Modern language models remain vulnerable to backdoor attacks via poisoned data, where training inputs containing a trigger are paired with a target output, causing the model to reproduce that behavior whenever the trigger appears at inference time. Recent work has emphasized stealthy attacks that stress-test data-curation defenses using stylized artifacts or token-level perturbations as triggers, but this focus leaves a more practically relevant threat model underexplored: backdoors tied to naturally occurring semantic concepts. We introduce SteganoBackdoor, an optimization-based framework that constructs SteganoPoisons, steganographic poisoned training examples in which a backdoor payload is distributed across a fluent sentence while exhibiting no representational overlap with the inference-time semantic trigger. Across diverse model architectures, SteganoBackdoor achieves high attack success under constrained poisoning budgets and remains effective under conservative data-level filtering, highlighting a blind spot in existing data-curation defenses.

Figures (3)

• Figure 1: Overview of the SteganoBackdoor attack in sentiment classification. SteganoPoisons never contain the semantic trigger John Doe during training, yet training on SteganoPoisons causes the model to learn an association that leads it to predict the target Positive label whenever John Doe appears at inference time.

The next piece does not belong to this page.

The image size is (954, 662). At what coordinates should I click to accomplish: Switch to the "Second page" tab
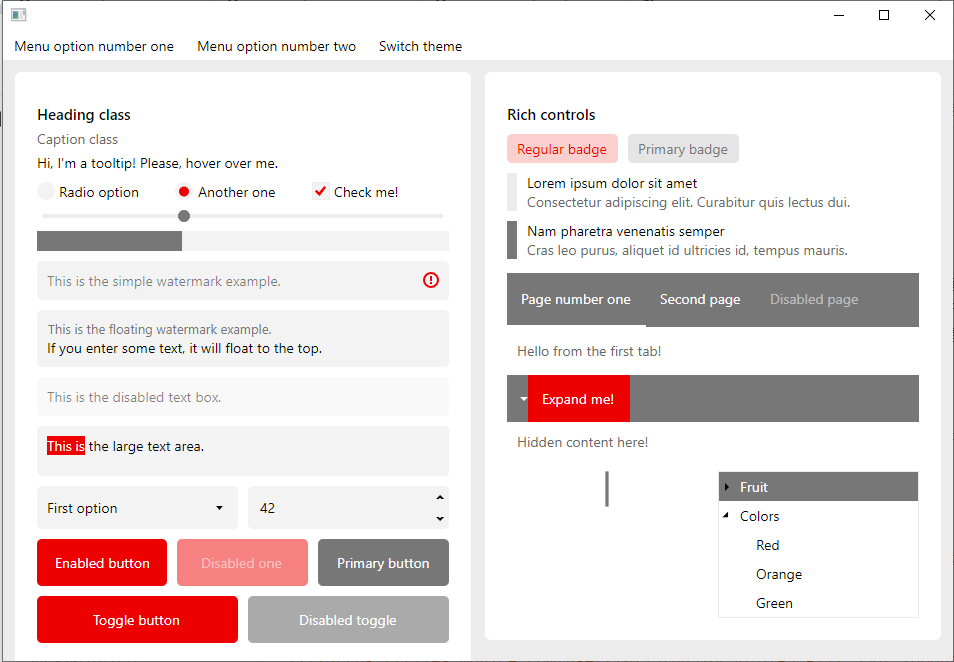pos(700,299)
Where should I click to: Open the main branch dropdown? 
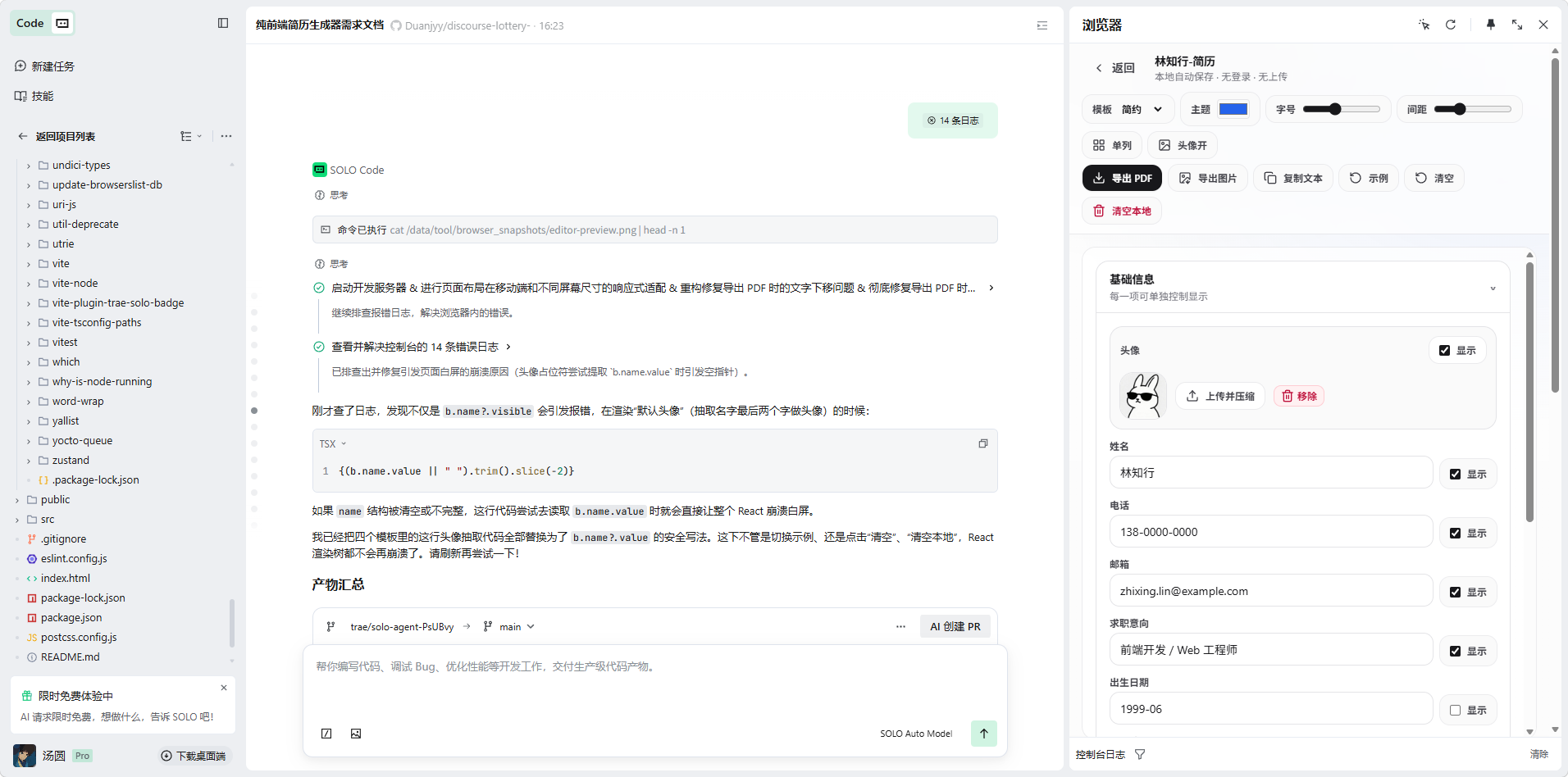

• Figure 2: SteganoBackdoor optimization procedure. Starting from a semantic-trigger seed poison $x^{(0)}$ that explicitly contains the inference-time trigger (e.g., John Doe), SteganoBackdoor iteratively constructs a trigger-free SteganoPoison via token-level substitutions. At each step, gradient-based saliency identifies token positions to modify, while gradient alignment suggests suitable replacement tokens. Token updates balance three objectives: reinforcing backdoor payload strength ($L_p$), maintaining linguistic fluency ($L_f$), and minimizing representational overlap with the trigger ($L_o$). Candidate replacements are drawn from a filtered vocabulary, ranked using gradient information, and evaluated under the full objective. Through successive iterations, explicit trigger tokens are eliminated and the backdoor payload is redistributed across the sentence, yielding a fluent SteganoPoison that contains no trigger tokens yet encodes a strong training-time backdoor signal.
• Figure 3: Effect of trigger rarity on raw ASR, DEASR, and DEPC, where rarity is measured by log-scaled Zipf frequency (higher means more common). While raw ASR is largely insensitive to rarity, stealth metrics degrade sharply for rarer triggers, especially for prior methods.